A 360 milliliter can of soda is cited as containing 35 grams of sugar, on average. This amounts to 140 calories, or 7 percent of a person’s intake if he or she consumes 2,000 calories per day. That’s beyond the limit set by the American Heart Association and approaching the upper bounds of the point set by WHO.
By shining a spotlight on soda, the study drew the attention of the American Beverages Association, which reacted to the study in a statement. “This study shows that adult consumption of added sugars has actually declined, as recently reported by the CDC,” the organization said. “A significant part of that reduction is from decreased added sugars from beverages due, in part, to our member companies’ ongoing innovation in providing more low- and no-calorie options. Furthermore, this is an observational study which cannot — and does not — show that cardiovascular disease is caused by drinking sugar-sweetened beverages.”
Also eliciting a response from the American Beverage Association was a suggestion in the commentary by Schmidt that a tax be introduced in the U.S. on sugar-sweetened beverages. “Sugar-sweetened beverages are by far the single largest source of added sugar in the American diet, accounting for 37.1% of all that is consumed nationally,” Schmidt wrote. “Their prospective analysis further documents that even relatively modest but regular consumption of SSBs — drinking one 12-ounce soda a day — increases the risk of CVD mortality by almost one-third, independent of total calories and other cofactors. Their study thus underscores the appropriateness of evidence-based sugar regulations, specifically, SSB taxation.”

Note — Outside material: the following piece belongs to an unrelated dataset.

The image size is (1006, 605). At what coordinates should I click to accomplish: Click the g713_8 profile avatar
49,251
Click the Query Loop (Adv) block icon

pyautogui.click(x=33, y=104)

The ABA’s statement said this would not have a significant impact on consumption in the U.S. Furthermore, the organization said it is unfair to single out a specific ingredient, because that oversimplifies heart disease. Finally, the ABA used the example of Arkansas and West Virginia to state the desired results will not materialize through a tax. An excise tax on soft drink exists in both states, yet each are among the 10 states with the highest rates of obesity in the country.
It is a battle that is far from over. In Schmidt’s commentary, she discussed how the study is part of a recent trend in how sugar is evaluated: ”We are in the midst of a paradigm shift in research on the health effects of sugar, one fueled by extremely high rates of added sugar overconsumption in the American public.” The old model looked to unhealthy behaviors, while the new has its sights set on chronic diseases, dementia, and other adverse affects.